- [Raw records]:
######
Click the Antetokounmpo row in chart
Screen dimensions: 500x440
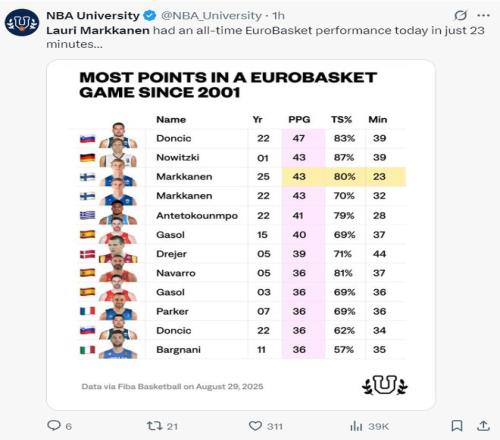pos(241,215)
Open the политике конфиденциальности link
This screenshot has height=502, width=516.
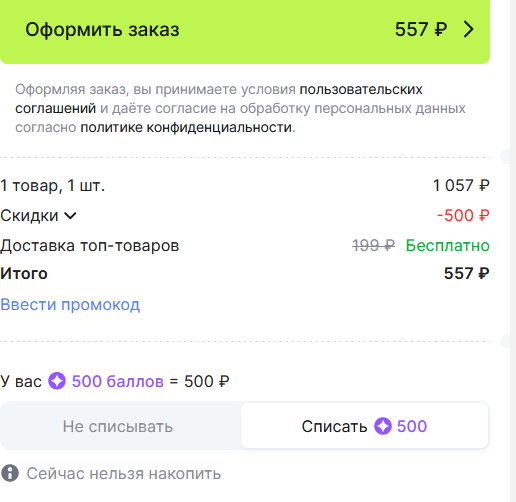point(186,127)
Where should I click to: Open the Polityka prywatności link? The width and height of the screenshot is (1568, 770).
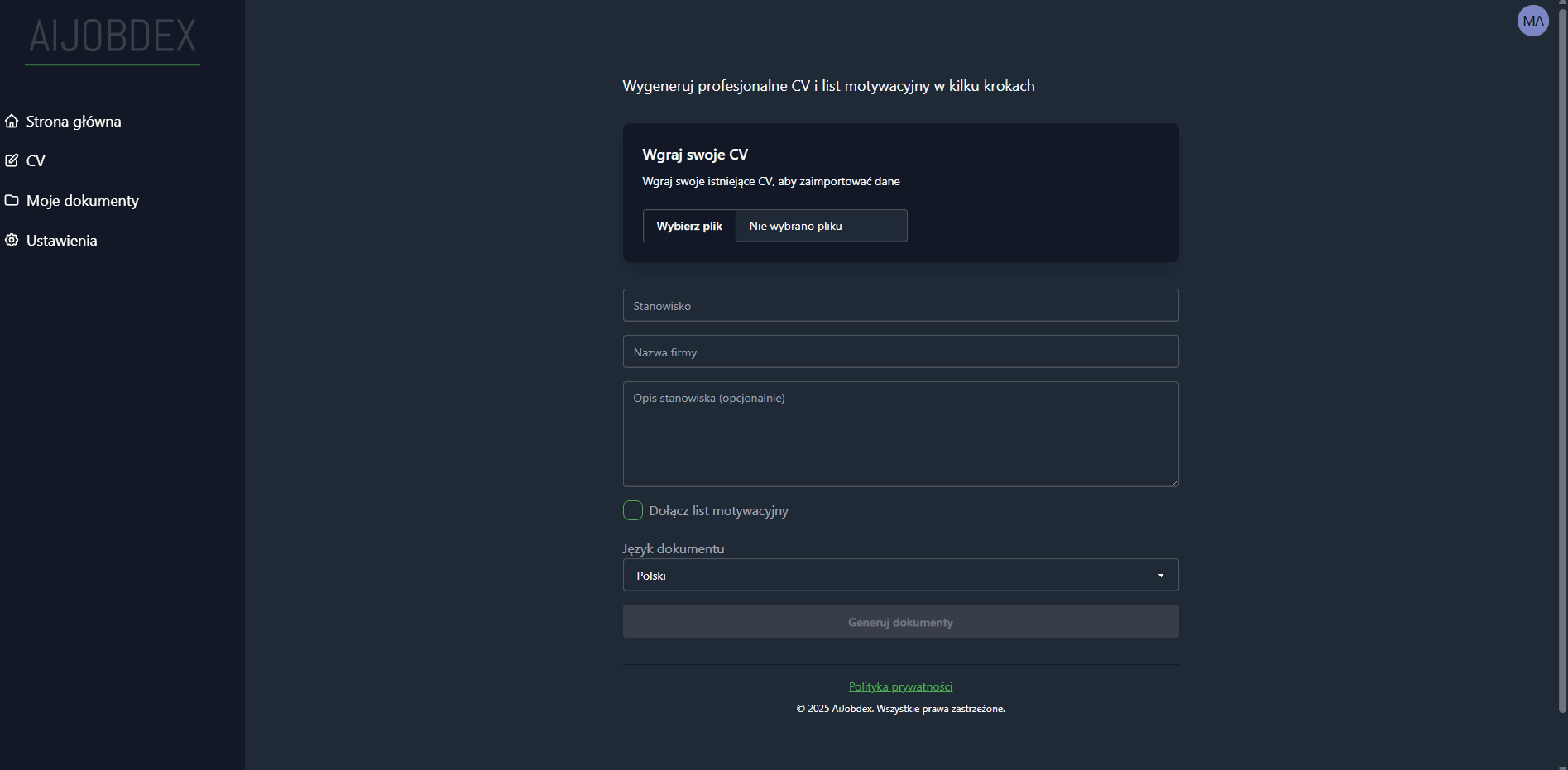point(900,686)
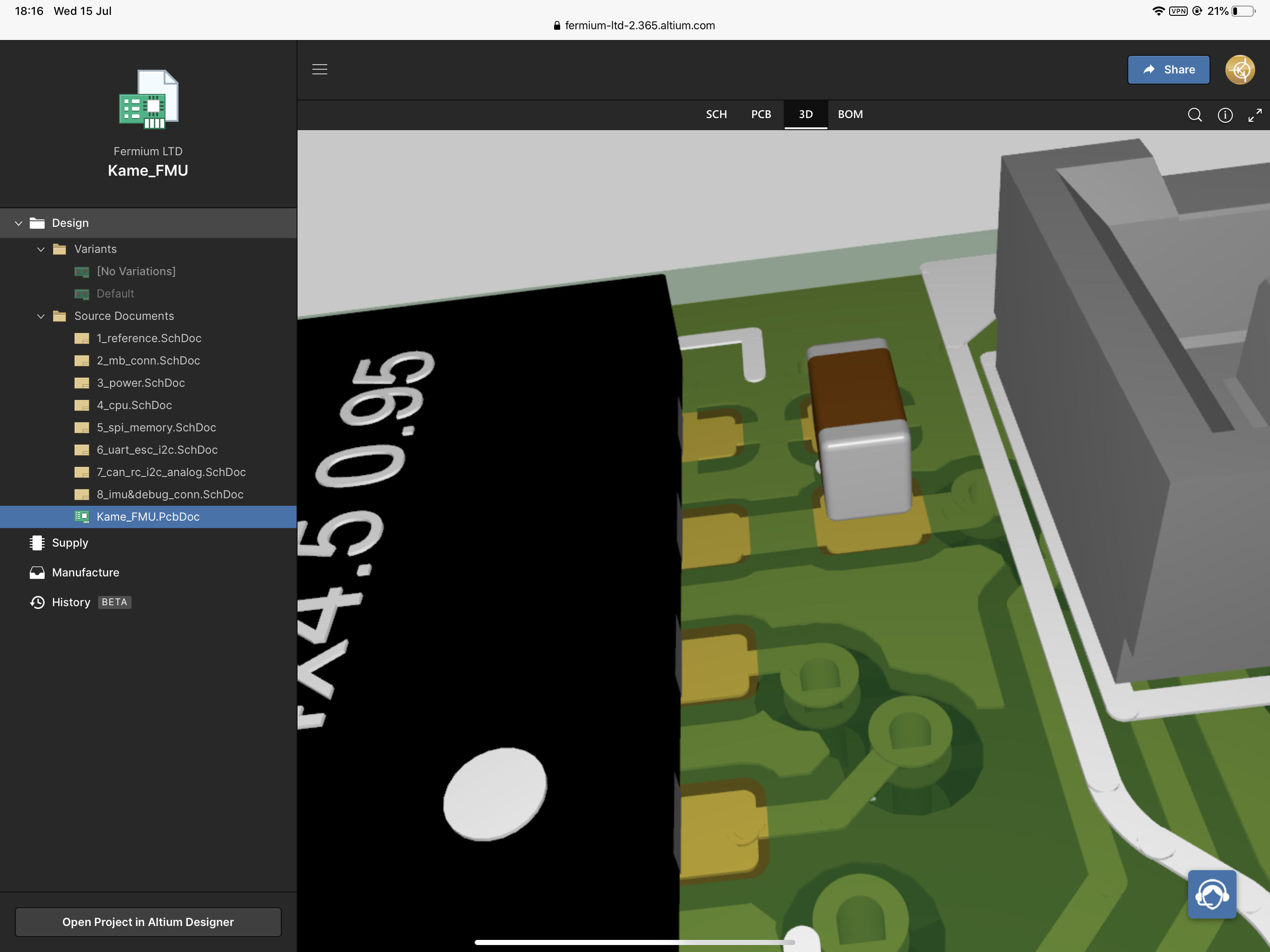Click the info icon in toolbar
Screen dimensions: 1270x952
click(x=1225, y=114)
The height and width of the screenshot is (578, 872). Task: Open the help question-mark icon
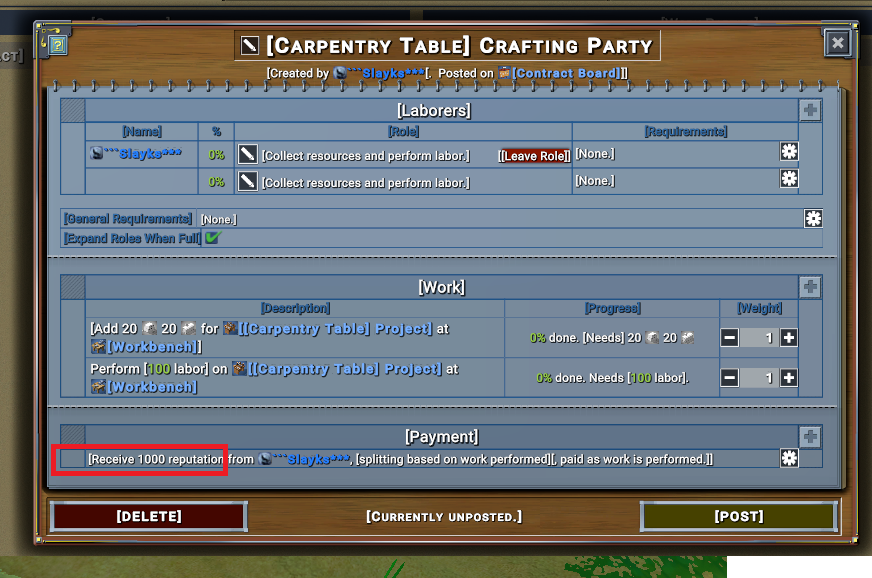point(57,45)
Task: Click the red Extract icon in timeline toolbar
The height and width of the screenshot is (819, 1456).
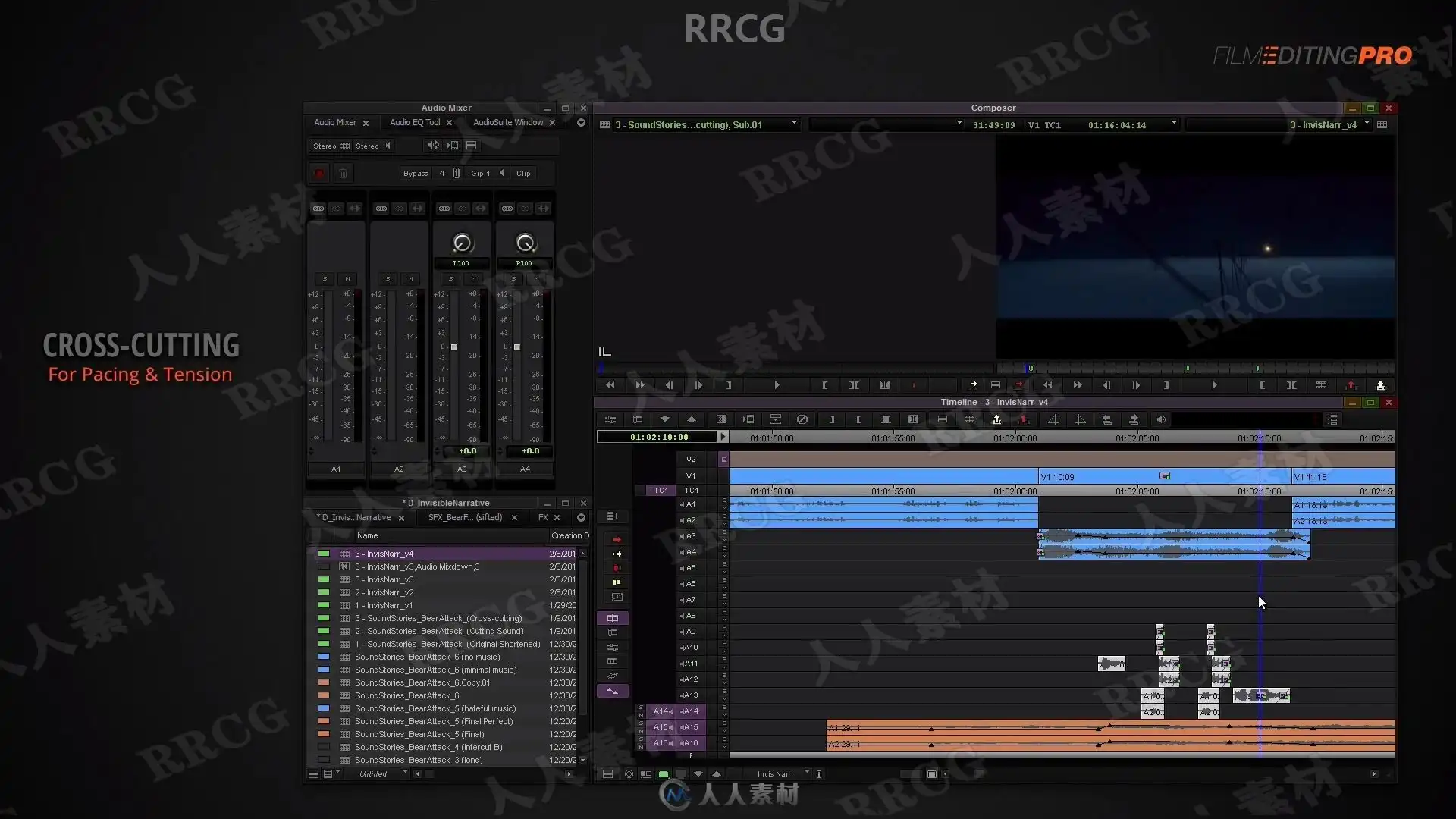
######
- [Instructions to follow]: Update the records above by swapping every "Open" for "Select" and keeping all else as it stands. Leave the pictures out.

- [Written reply]:
Click the Antetokounmpo row in chart
Screen dimensions: 500x440
pos(241,215)
Select the политике конфиденциальности link
This screenshot has height=502, width=516.
point(186,127)
Where should I click to: Select the Polityka prywatności link? The width and height of the screenshot is (1568, 770).
point(900,686)
Click the info icon in toolbar
Screen dimensions: 1270x952
click(x=1225, y=114)
The height and width of the screenshot is (578, 872). Task: Select the help question-mark icon
point(57,45)
Task: Click the red Extract icon in timeline toolbar
The height and width of the screenshot is (819, 1456).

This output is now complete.